Seven years after their first collab album, Lil Wayne & 2 Chainz just delivered Welcome 2 Collegrove. While the original showcased their chemistry as a duo, the sequel sees the two rappers working as one, totally assured in their dynamic and willing to bring additional collaborators into the mix.
A Storied History Between These Two A-List Rappers
The mid-2010s were a renaissance for the collaborative rap album. The span from 2014 to 2018 gave us modern duo classics like Lil Baby & Gunna’s Drip Harder, Offset & 21 Savage’s Without Warning, Drake & Future’s What A Time To Be Alive, and Travis Scott & Quavo’s Huncho Jack, Jack Huncho. Most of the team-ups released in that time period came from rap’s younger generation, artists either on the rise or in their primes joining forces for a compounding effect. And that’s where 2 Chainz and Lil Wayne’s Collegrove broke the mold. Both artists, while not over the hill by any means, had nothing to prove in terms of record sales or legacy. Instead, theirs was entirely organic, formulated entirely on the strength of their mutual respect.
In the wake of that project, both artists have teased on-and-off a follow-up edition. But since its 2016 release, each of their solo careers has taken precedence—a combined 14 albums and mixtapes taking up the bulk of their energy. Finally, in 2023, we’ve gotten the long-awaited sequel with 2 Chainz & Lil Wayne’s Welcome 2 Collegrove.
2 Chainz & Lil Wayne’s Welcome 2 Collegrove Comes With Huge Features
As if 2 Chainz & Lil Wayne’s personas weren’t enough, Welcome 2 Collegrove enlists 50 Cent as a guiding light as well, delivering five spoken word intros that break the 16 tracks into shorter “scenes.” Though the two rappers’ life stories are already cinematic, 50 puts a “Power” like spin on things, framing them as classical gangsters, and their collaboration as a plot for industry domination. The first true song following that is “G6,” which comes with a beat switch midsong that splits this into two solo endeavors for Chainz & Wayne. Despite that, the results are explosive and synergistic, the two instrumentals serving as perfect anthemic complements to their unique on-mic skill sets.
“Big Diamonds,” which features 21 Savage, showcases a new wrinkle on this album. The first project was featureless, instead opting to just spotlight the two primary artists. This one goes the exact opposite direction, and “Big Diamonds” is an equal three-way balance between the three featured rappers. Wayne is notorious for being blissfully unaware of some of the new generation, but he’s right at home working 21 into the mix.

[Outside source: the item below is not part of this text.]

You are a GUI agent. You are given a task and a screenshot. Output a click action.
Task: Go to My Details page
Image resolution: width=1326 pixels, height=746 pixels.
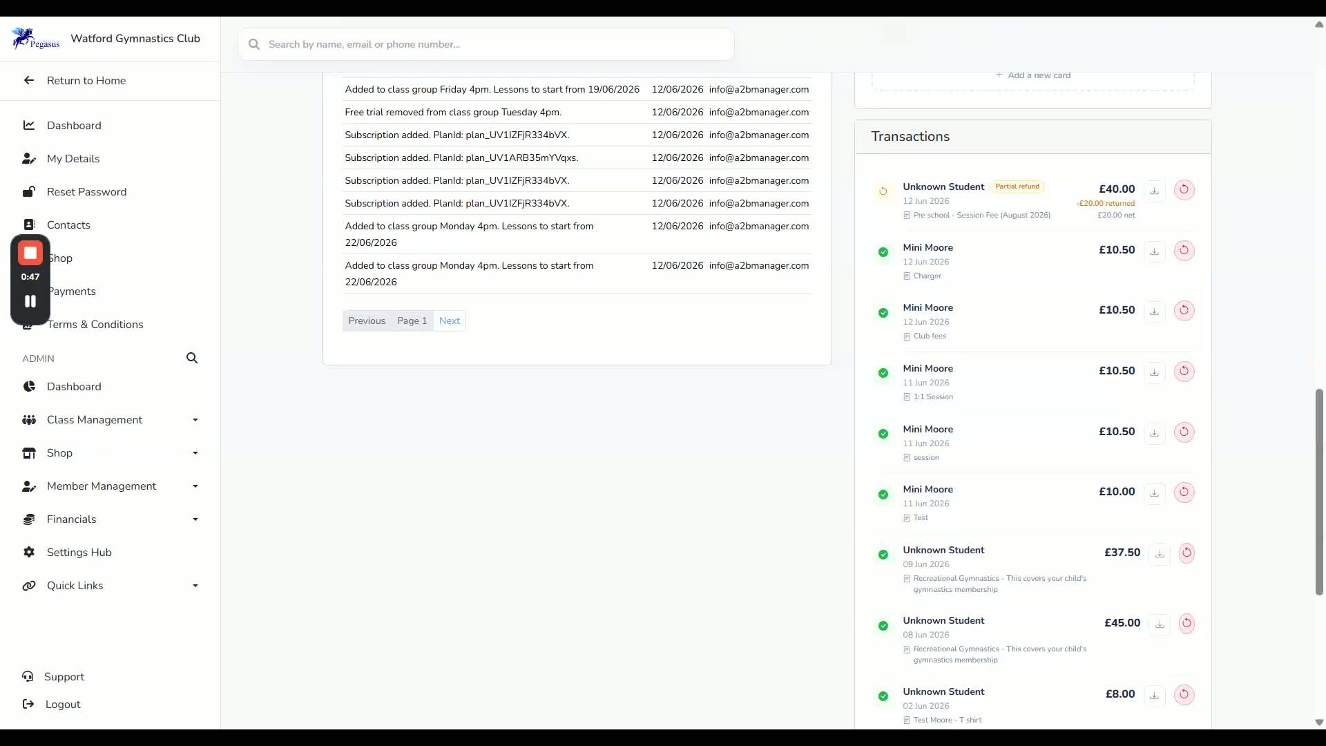pyautogui.click(x=73, y=159)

Skipping ahead, “Millions from Now” has Mike Dean and Apex Martin on production, but that A-list talent becomes secondary given 2 Chainz’s hook. He’s unbothered and luxurious as ever, displaying a lot of clever storytelling chops with the central conceit of this song: “I won’t remember you a million dollars from now.” Of the dozen moments where Weezy & 2 Chainz are on their own, this track stands out as one of the best.
A Good Balance of Bars & Melodies
“Transparency” is likely the moment that leans furthest into radio sensibilities, a lot of that owing to the appearance of Billboard vet Usher on the track. “Tell me I’m the one you’re lookin’ for / Don’t wanna be a secret / Transparency, when you look at me / You know I can teach you,” he croons on the chorus, setting up a tender atmosphere that gives the rappers a chance to dip into a more romantic side of their palette.
“PPA,” “Oprah and Gayle” and “Can’t Believe You” operate on a similar formula as the aforementioned “Big Diamonds,” featuring Fabolous, Benny the Butcher and Rick Ross, respectively. Each of those guests have had claims to best pen in the game at different points, and the tracks they appear on give plenty of space for them to stretch those wings. Though it’s a tough competition, the former Griselda artist wins out if they’re put head to head, with Benny’s verse standing as one of the best on the whole album: “I asked a question, and he gave me an answer / That still left a n**** confused like Brady in Tampa / Back home, I’m one of the narcos, semi autos / Dodge fans like New York City potholes.”
Welcome 2 Collegrove is Some of Both Rapper’s Best Recent Work
So all told, while 2 Chainz and Lil Wayne weren’t slouches by any means on the original, Welcome 2 Collegrove offers a huge step up in multiple ways—a more cinematic framing, more star power in terms of collaborators, and as a result, more energetic and memorable moments from the primary artists themselves. If you haven’t already given the album a listen, it’s easily among the best rap releases of the year—you can find it now on streaming platforms everywhere.